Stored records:
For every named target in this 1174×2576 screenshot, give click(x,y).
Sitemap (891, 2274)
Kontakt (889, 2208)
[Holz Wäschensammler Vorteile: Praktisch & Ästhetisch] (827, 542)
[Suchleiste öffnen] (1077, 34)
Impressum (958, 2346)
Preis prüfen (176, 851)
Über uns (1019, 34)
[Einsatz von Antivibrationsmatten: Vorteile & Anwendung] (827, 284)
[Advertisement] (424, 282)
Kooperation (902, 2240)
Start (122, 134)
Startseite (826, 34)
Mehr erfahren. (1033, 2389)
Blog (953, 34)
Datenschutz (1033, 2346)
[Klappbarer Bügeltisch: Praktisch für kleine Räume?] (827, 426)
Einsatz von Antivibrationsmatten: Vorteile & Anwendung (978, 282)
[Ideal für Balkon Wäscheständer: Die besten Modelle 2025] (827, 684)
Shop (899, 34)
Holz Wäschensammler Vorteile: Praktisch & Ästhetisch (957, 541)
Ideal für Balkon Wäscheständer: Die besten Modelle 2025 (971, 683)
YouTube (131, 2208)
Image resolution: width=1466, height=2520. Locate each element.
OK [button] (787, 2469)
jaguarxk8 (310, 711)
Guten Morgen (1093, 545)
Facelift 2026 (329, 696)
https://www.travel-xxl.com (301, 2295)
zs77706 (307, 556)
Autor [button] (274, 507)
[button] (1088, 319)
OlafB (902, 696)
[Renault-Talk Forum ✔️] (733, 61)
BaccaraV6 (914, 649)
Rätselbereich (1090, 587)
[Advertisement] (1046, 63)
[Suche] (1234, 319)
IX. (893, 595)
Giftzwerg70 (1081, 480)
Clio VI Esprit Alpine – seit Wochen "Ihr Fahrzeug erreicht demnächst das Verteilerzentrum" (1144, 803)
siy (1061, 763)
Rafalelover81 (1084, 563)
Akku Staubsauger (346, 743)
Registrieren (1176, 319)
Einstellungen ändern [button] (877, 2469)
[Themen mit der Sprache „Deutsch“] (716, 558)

Work required: For this exercise, output exactly the lines above from the line with "Guten Morgen (1093, 545)" to the line with "Einstellungen ändern [button] (877, 2469)", counting both, and leave out the rest.

Response:
Guten Morgen (1093, 545)
Facelift 2026 (329, 696)
https://www.travel-xxl.com (301, 2295)
zs77706 (307, 556)
Autor [button] (274, 507)
[button] (1088, 319)
OlafB (902, 696)
[Renault-Talk Forum ✔️] (733, 61)
BaccaraV6 (914, 649)
Rätselbereich (1090, 587)
[Advertisement] (1046, 63)
[Suche] (1234, 319)
IX. (893, 595)
Giftzwerg70 (1081, 480)
Clio VI Esprit Alpine – seit Wochen "Ihr Fahrzeug erreicht demnächst das Verteilerzentrum" (1144, 803)
siy (1061, 763)
Rafalelover81 (1084, 563)
Akku Staubsauger (346, 743)
Registrieren (1176, 319)
Einstellungen ändern [button] (877, 2469)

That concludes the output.